# Sticky  3rd Art Show Exercise - Spring flowers



## dickhutchings (Oct 6, 2015)

I think we have enough yays to make this official so let's get started. Any medium is fine, mixed medium, whatever you want to use to get it done.


----------



## leighann (May 10, 2015)

I finally got started on mine today...will post a progress pic soon. I still haven't picked a medium.


----------



## TerryCurley (Jan 4, 2015)

Flowers are my thing. I can't wait to start. 

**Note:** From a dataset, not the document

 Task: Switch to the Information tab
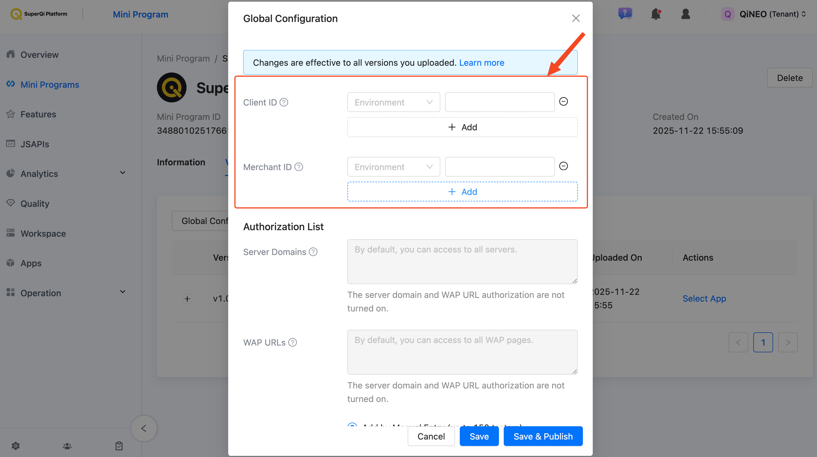click(181, 162)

I'm just about finished with my lion painting. I'll probably have it done today or tomorrow. Then Hubby and I are going off on a cruise to celebrate our 50th wedding anniversary. Darn I'm old!


----------



## kpnuts (Apr 3, 2016)

I already posted this in painting and Susan suggested I post it here so here it is im calling it daffodils for some weird reason.


----------



## Susan Mulno (Apr 13, 2015)

This is what I have so far, this is an involving challenge for me, hope I'm up to it.


----------



## kpnuts (Apr 3, 2016)

That's looking impressive already Susan


----------



## Susan Mulno (Apr 13, 2015)

Thank you Ken, yours too!


----------



## dickhutchings (Oct 6, 2015)

I wonder if I could transform my abstract into a spring flower thing. Hmm.


----------



## Mel_Robertson (Feb 23, 2016)

nice subject here's mine :smile:


----------



## Susan Mulno (Apr 13, 2015)

That's using your artistic noodle Meli! :vs_love: Love it!:vs_love:


----------



## TerryCurley (Jan 4, 2015)

Meli that is really neat!


----------



## leighann (May 10, 2015)

@meli that is so unique...love it.  @Susan Mulno , I wanted to do tulips, but when I tried drawing them, it just looked like dooky  @kpnuts...nice!! @TerryCurley, you have done so many flower paintings, I'm sure yours will be awesome 

I had the hardest time with this, then settled on sunflowers. My original plan was pointillism, but got frustrated and, well, it's just messy pen and ink. :vs_smirk:


----------



## Susan Mulno (Apr 13, 2015)

Did get a chance to work on it today. Running out of light so this is it for today. Looking a little more like tulips.


----------



## kpnuts (Apr 3, 2016)

What on earth for you mean messy, that is awesome.


----------



## leighann (May 10, 2015)

My Sunflowers :biggrin:

..as usual, click on the silly thing twice. Micron 0.05 and a yellow sharpie


----------



## kpnuts (Apr 3, 2016)

Awesome I love it


----------



## Susan Mulno (Apr 13, 2015)

They are wonderful Leighann!


----------



## kpnuts (Apr 3, 2016)

Hi all a little progress


----------



## Susan Mulno (Apr 13, 2015)

Looking good Ken!


----------



## leighann (May 10, 2015)

I wish I could have done something a little more extensive, but I just have too much going on right now. 

:wink:


----------



## Susan Mulno (Apr 13, 2015)

leighann said:


> I wish I could have done something a little more extensive, but I just have too much going on right now.
> 
> :wink:


Yours is beautiful! and so you! "Stop being so modest" I think she once said to someone here! :biggrin:


----------



## dickhutchings (Oct 6, 2015)

leighann said:


> My Sunflowers :biggrin:
> 
> ..as usual, click on the silly thing twice. Micron 0.05 and a yellow sharpie


The only thing it needs is some sort of background to give it some kick.:biggrin:

BTW, I was at an art show in PA on Saturday. There was a women drawing what looked like a portrait of a man sitting across from her. When I got around to see her work, I had to laugh and tell her it didn't look at all like the man sitting for her. She was drawing a mandala and made me think of you.


----------



## dickhutchings (Oct 6, 2015)

Got mine started this morning. Only had 20 minutes so here's where I am. Acrylic on 11 x 14 canvas.


----------



## bbbaldie (Feb 12, 2016)

*100% watercolor, no ink this time*

Here's mine, done I think, but I need to rephotograph in better light. That paper should look uniformly white.


----------



## dickhutchings (Oct 6, 2015)

Beautiful. Your getting the hang of watercolor.


----------



## bbbaldie (Feb 12, 2016)

dickhutchings said:


> Beautiful. Your getting the hang of watercolor.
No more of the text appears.